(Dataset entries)
• • • • •
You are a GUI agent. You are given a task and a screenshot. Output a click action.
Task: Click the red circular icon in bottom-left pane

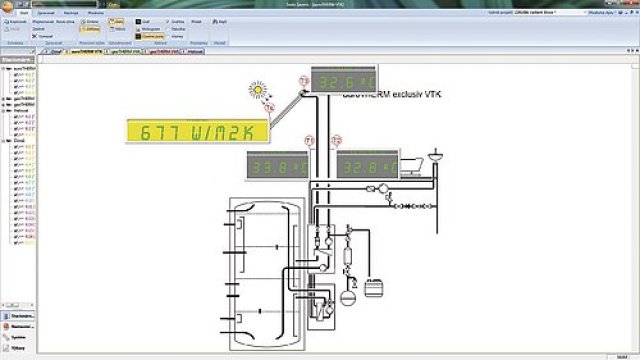click(6, 327)
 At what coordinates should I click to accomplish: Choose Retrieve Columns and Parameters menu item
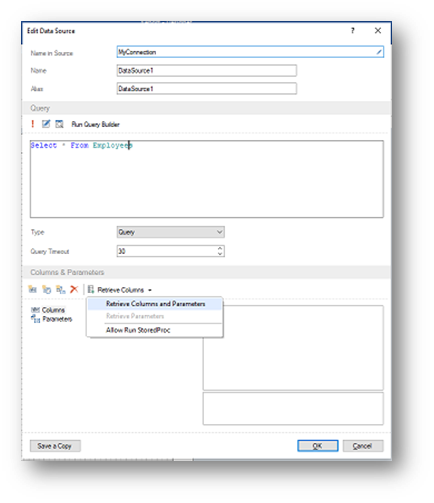[155, 304]
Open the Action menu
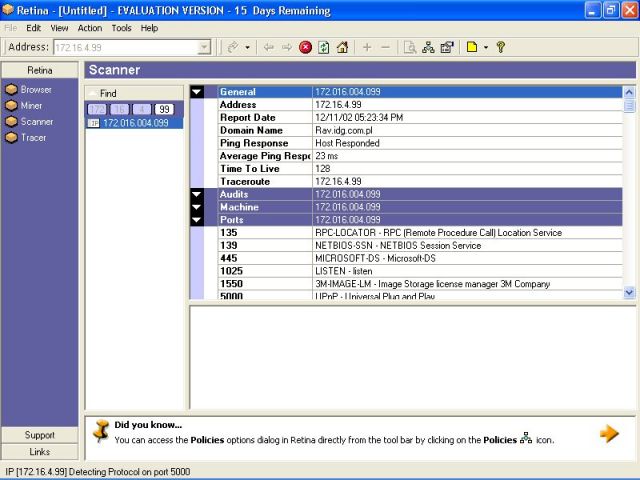Screen dimensions: 640x480 [x=90, y=28]
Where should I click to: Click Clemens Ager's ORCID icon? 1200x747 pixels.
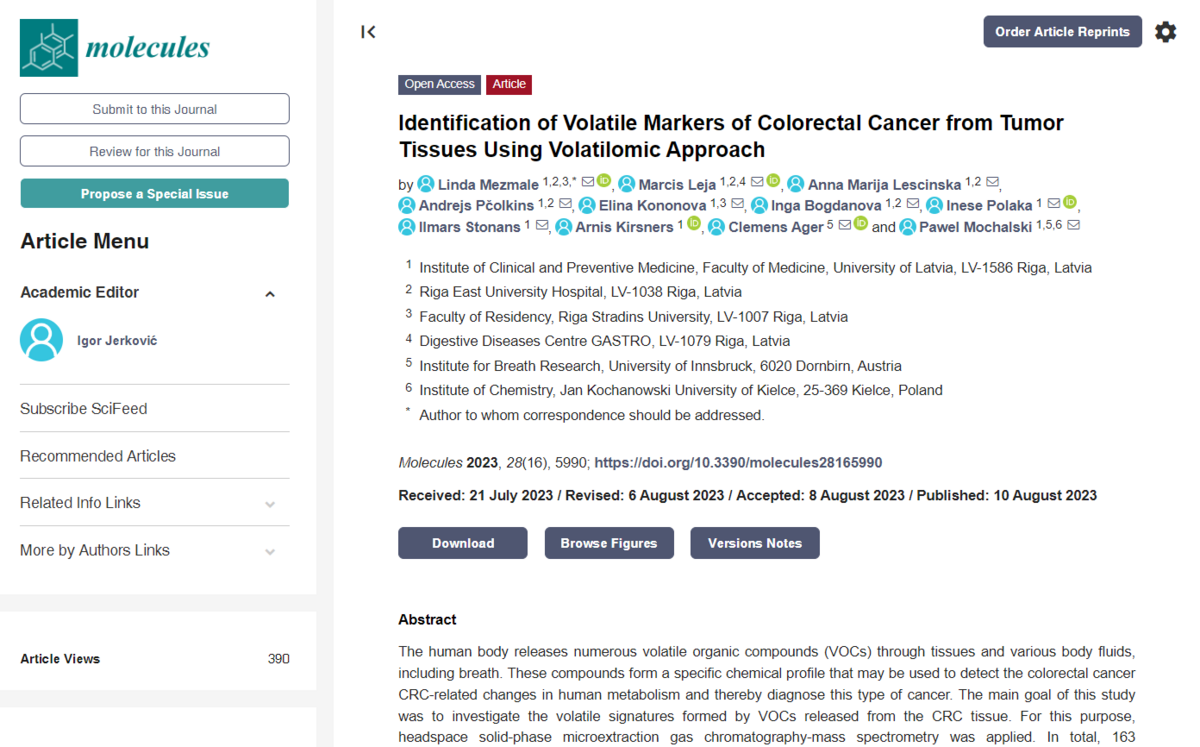[x=860, y=225]
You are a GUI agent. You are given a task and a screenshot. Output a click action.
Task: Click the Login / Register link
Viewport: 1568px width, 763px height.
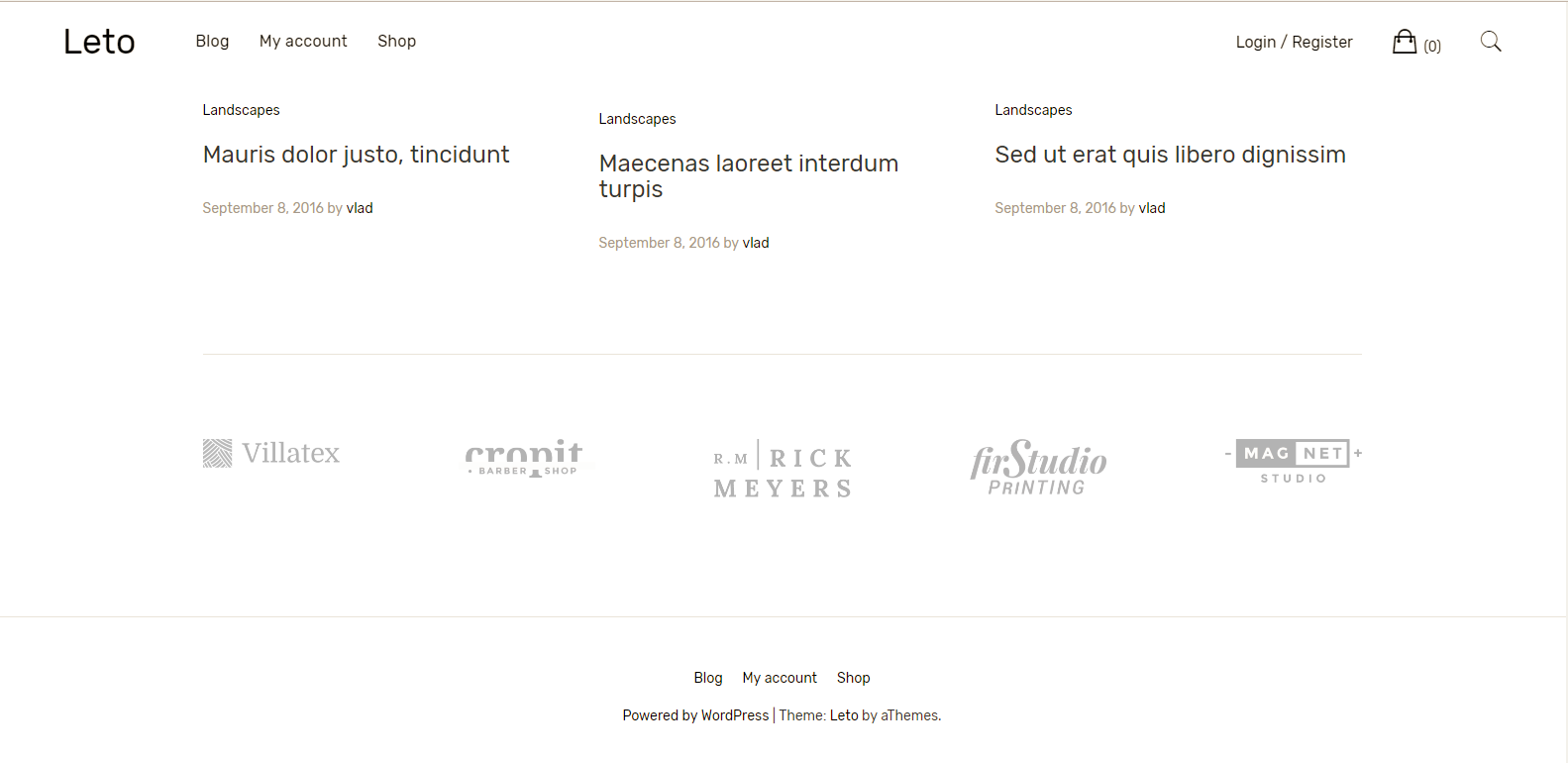point(1294,42)
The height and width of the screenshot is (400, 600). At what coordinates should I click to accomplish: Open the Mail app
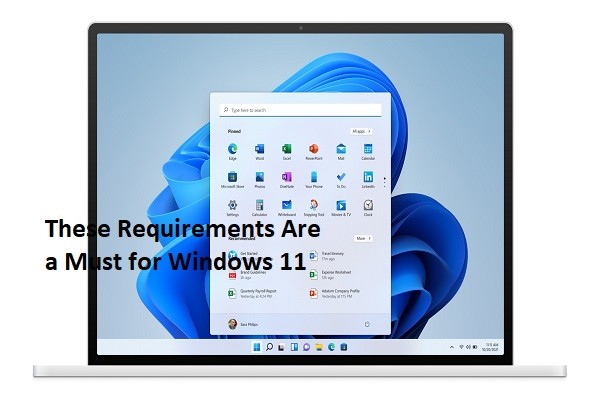tap(341, 150)
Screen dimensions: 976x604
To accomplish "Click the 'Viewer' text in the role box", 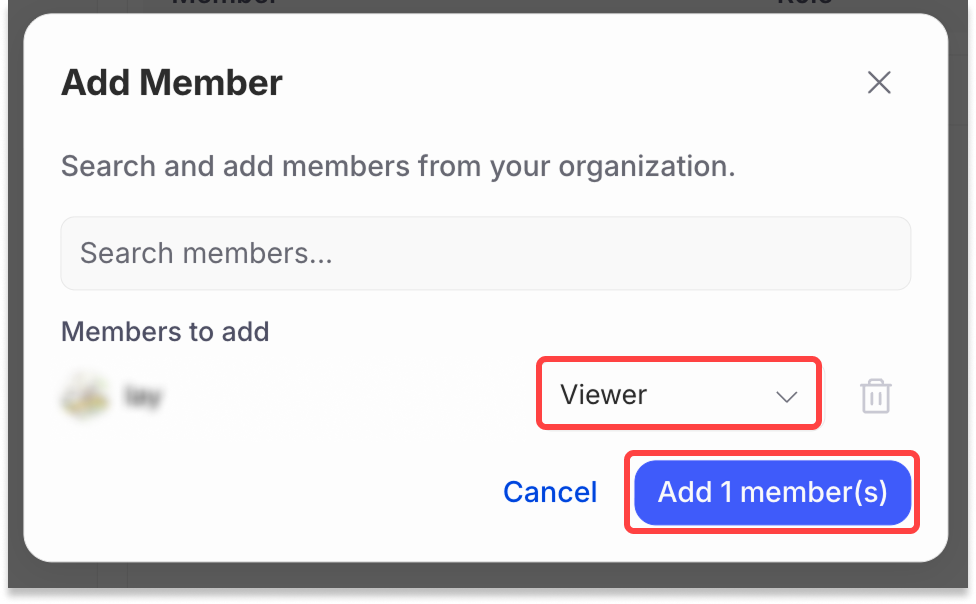I will 603,395.
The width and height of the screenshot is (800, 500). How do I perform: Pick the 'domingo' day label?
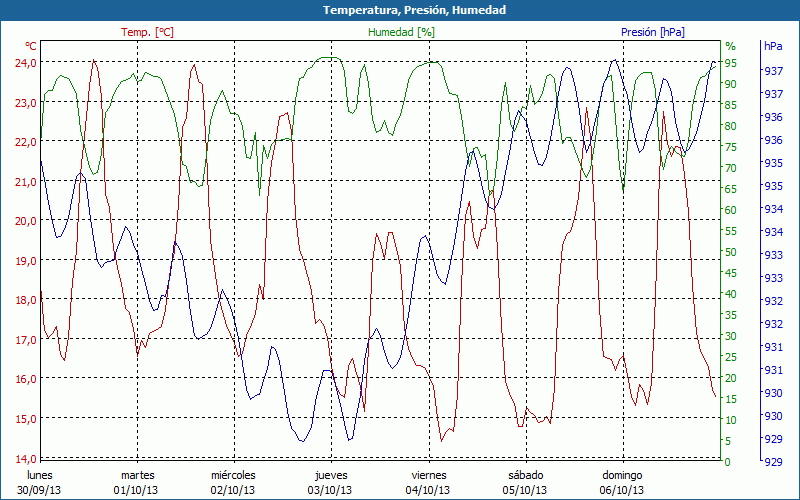point(622,475)
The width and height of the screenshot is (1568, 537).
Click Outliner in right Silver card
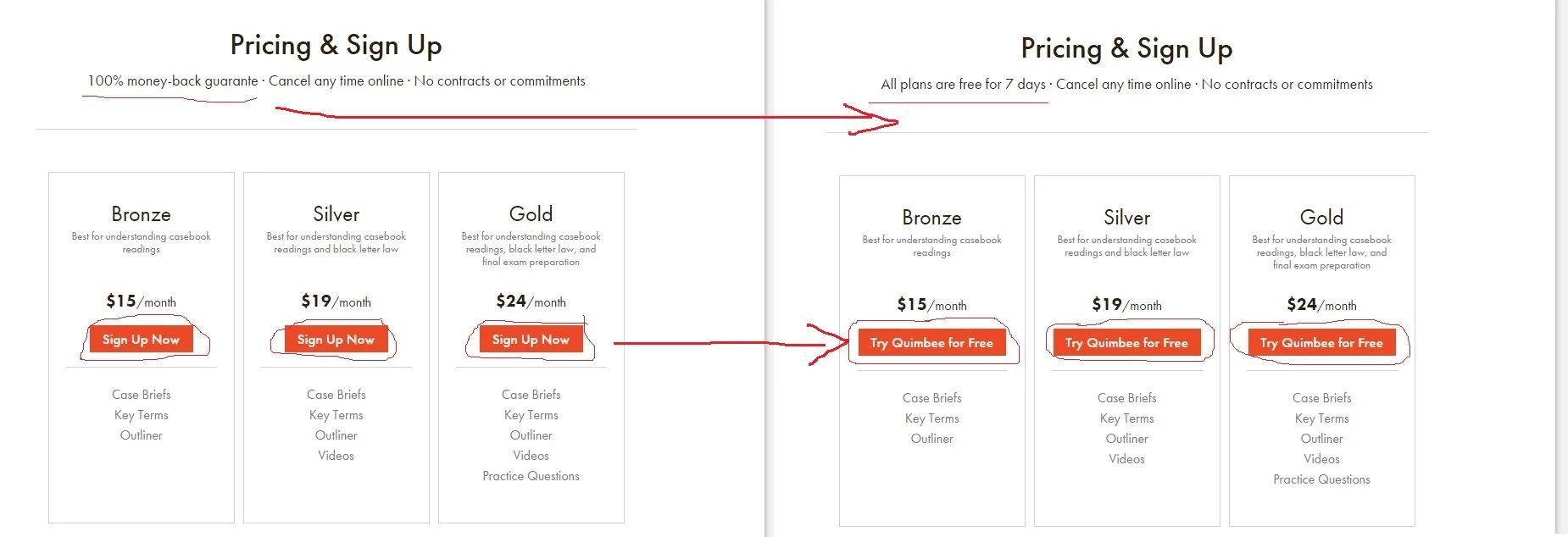[x=1126, y=439]
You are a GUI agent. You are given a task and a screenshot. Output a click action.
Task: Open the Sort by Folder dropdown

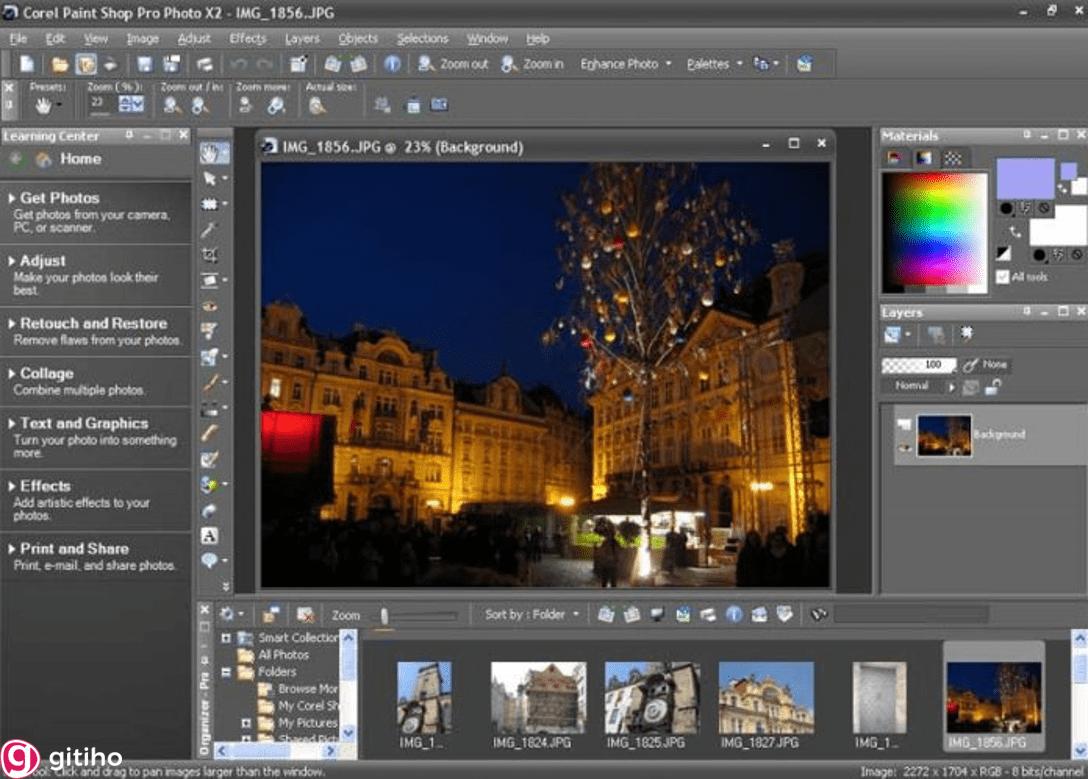click(x=532, y=615)
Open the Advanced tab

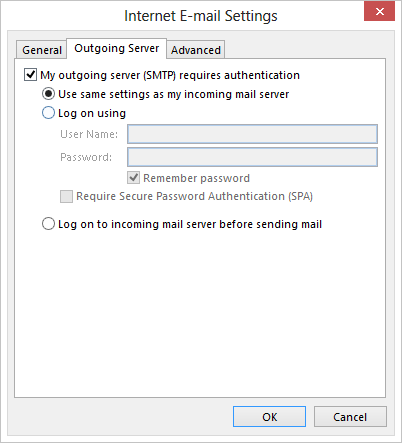pyautogui.click(x=196, y=50)
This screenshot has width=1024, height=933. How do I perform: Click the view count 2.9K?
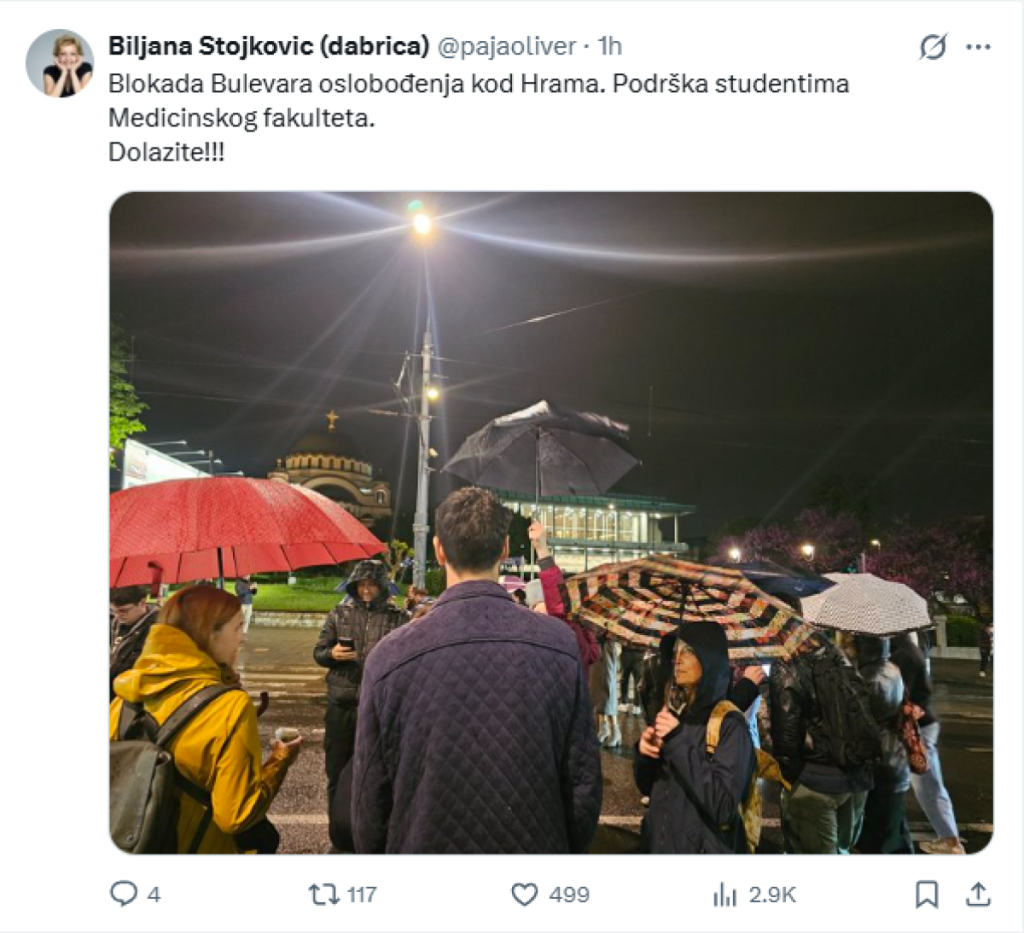coord(774,894)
• • • • •
Problem requirements
Give back exactly the lines from the line with "Click Outliner in right Silver card" through the end of the records, both included; keep all pictures out.

Worked solution
Click Outliner in right Silver card
[x=1126, y=439]
You are a GUI agent. You are given a task and a screenshot. Output a click action.
Task: Open the Sort by Folder dropdown

click(x=532, y=615)
Open the Advanced tab

pyautogui.click(x=196, y=50)
This screenshot has width=1024, height=933. How do I perform: Click the view count 2.9K?
coord(774,894)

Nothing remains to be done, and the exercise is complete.